# [WORK REQUIRED]
Rewrite everything from the line containing "Image resolution: width=530" down to the end of the records as a numbered list, omitting any blank lines.

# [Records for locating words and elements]
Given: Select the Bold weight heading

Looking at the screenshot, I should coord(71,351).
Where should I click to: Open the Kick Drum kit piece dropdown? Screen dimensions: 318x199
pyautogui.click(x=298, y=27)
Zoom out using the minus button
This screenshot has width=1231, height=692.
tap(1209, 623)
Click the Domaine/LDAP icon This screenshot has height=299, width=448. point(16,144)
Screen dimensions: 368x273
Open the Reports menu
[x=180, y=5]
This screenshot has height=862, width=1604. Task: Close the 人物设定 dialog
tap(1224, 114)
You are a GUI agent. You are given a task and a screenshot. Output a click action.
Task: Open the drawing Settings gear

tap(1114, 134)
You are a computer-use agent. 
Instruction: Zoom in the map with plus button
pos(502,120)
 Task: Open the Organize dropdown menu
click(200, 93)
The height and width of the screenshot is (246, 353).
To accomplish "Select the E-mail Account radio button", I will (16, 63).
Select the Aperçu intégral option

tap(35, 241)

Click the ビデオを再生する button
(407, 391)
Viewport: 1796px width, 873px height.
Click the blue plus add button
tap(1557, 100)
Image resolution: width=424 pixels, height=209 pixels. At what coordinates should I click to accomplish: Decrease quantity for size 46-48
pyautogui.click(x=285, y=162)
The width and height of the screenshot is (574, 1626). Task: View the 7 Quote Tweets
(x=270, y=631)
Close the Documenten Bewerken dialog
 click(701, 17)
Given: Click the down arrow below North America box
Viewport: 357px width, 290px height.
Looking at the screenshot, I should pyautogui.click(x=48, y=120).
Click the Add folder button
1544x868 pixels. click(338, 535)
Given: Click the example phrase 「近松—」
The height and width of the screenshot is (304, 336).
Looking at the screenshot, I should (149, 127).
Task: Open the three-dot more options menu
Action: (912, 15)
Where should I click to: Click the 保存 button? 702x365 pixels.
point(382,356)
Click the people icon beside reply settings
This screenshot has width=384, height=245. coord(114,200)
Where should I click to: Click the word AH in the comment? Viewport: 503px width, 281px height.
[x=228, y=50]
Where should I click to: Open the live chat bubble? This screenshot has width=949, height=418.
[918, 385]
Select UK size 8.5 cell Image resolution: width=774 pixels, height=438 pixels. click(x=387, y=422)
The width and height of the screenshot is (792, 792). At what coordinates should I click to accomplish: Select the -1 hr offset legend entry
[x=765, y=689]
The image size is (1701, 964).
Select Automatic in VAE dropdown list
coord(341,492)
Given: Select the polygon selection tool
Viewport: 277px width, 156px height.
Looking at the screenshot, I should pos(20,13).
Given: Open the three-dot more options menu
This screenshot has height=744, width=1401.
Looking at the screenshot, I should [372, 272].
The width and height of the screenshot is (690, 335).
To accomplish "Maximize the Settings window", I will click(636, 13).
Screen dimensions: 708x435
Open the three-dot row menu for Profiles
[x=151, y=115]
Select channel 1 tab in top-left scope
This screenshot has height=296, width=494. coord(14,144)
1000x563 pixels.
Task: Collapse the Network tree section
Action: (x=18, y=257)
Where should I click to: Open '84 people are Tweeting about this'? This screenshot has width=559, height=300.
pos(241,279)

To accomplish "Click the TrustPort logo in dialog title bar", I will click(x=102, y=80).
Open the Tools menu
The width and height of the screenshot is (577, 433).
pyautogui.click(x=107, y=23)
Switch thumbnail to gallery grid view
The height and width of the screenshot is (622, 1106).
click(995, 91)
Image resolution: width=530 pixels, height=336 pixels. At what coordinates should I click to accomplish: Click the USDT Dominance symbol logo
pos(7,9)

# [EXPECTED ANSWER]
1. Image resolution: width=530 pixels, height=336 pixels. At what coordinates should I click to accomplish: Click the USDT Dominance symbol logo
2. pos(7,9)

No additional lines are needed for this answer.